All I'd been doing was hanging about outside the school gates at the end of the day waiting for this friend I often walked up the road home with, when this happened, when she came over to me and came out with this - totally out of the blue - out of nowhere.

Of course I knew what a lesbian was. Didn't everyone? There was always talk at school about the women gym teachers, especially the sporty ones, you know - the jolly hockey sticks kind - and strangely enough I had read 'The Well of Loneliness'. I'd come across the book totally by accident in a box of books my father had found in the street one day and brought home for me because I read so much. According to that book, real lesbians were depressed and unhappy women who wore tweed suits or 'mannish' clothing and were upper class, who behaved in a very masculine way, who were in competition with men for these fluffy girly women or really wanted to be men and hated themselves so much for what they were. It was a very sad book.

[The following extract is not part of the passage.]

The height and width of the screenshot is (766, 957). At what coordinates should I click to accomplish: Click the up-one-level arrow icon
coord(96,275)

But if I said yes, did it mean she going to think I was a lesbian? Then it would go all round the school and my life would become hell.

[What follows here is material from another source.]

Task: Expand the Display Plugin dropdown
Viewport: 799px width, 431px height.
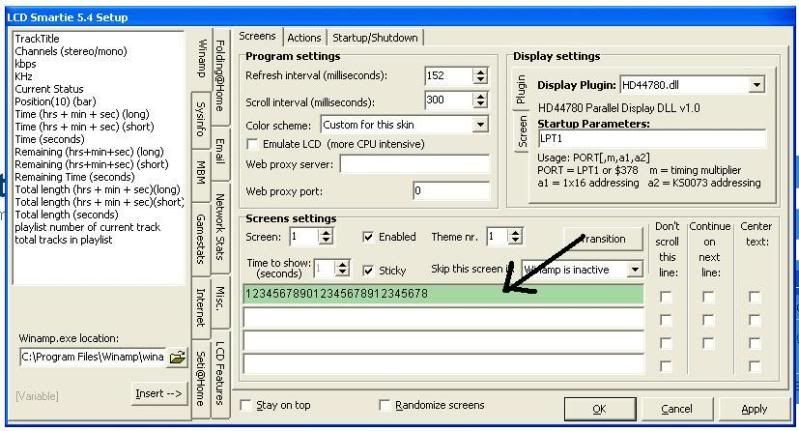Action: pyautogui.click(x=757, y=86)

You have to remember this was the early sixties and I was fifteen or sixteen, I can't remember which, and in 4th year at school. It would be about 1962 or 3 and the so called swinging sixties had not yet happened and Glasgow was not the best place for a free frank discussion about anything sexual to say the least. And especially not about lesbianism. I remember the son of one of our neighbours up the close was said to be 'homosexual' and I'm pretty sure he had a bad time of it at school.

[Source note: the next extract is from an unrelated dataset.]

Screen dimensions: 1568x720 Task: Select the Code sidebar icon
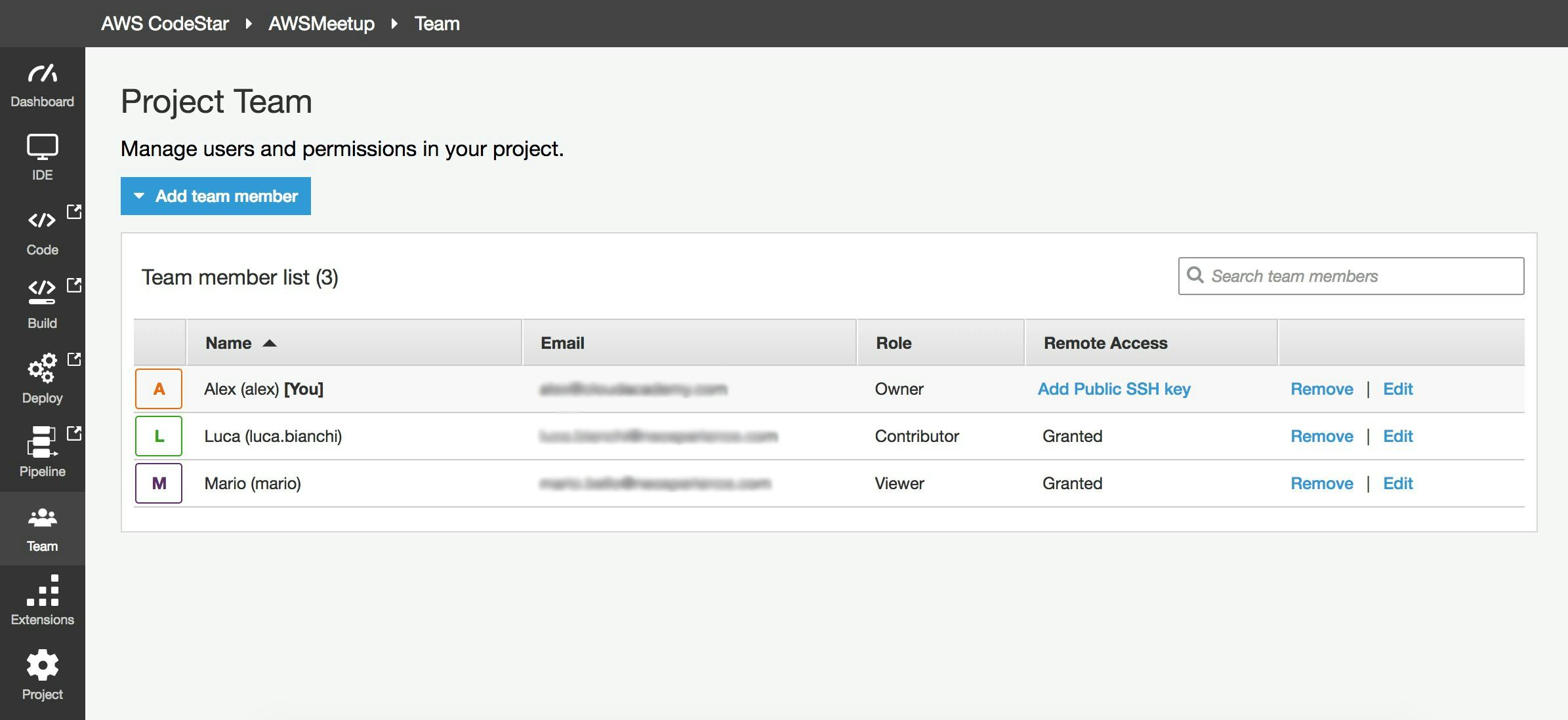pyautogui.click(x=42, y=231)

If I said no, would she just think I was covering up something anyway or that I was so totally ignorant everyone would just laugh at me? The choices weren't so hot. In fact there was no real choice.

But could knowing what a lesbian was, and not being disturbed by it, mean you were one? Surely not. Was I a lesbian? I didn't think so, after all I was nothing like any of the women in the book, and if anything could convince you weren't a lesbian, reading that miserable book could. And anyway I wasn't sporty either. And I went out with boys, I liked music and dancing.

But why did she ask me this question? Was it because I waited for her to walk up the road? Did she think I was attracted to her? I was a bit of a loner, a bit quiet, a bit odd perhaps, a bit different, didn't really fit in. I definitely didn't want things to be any worse.

So I made a choice. I said yes I did know what a lesbian was. And she never spoke to me for the rest of that year at the end of which she left school.

And me what did I do? I spent the next 20 years of my life in denial. I tried to fit in and be like everyone else. I got married, had children but was aware all along that things were not right. I tried to bring my children up to be aware of differences. But I was not at all happy in myself and refused to recognise what my feelings for women were. The changes for me started when a friend pointed out to me how much I was talking a lot about someone I knew. She said 'You like her.' 'Oh yes,' I replied, 'I just admire what she's done.' 'No,' she said, 'you really like her.' And then feminism got going again and I met lots of women like me.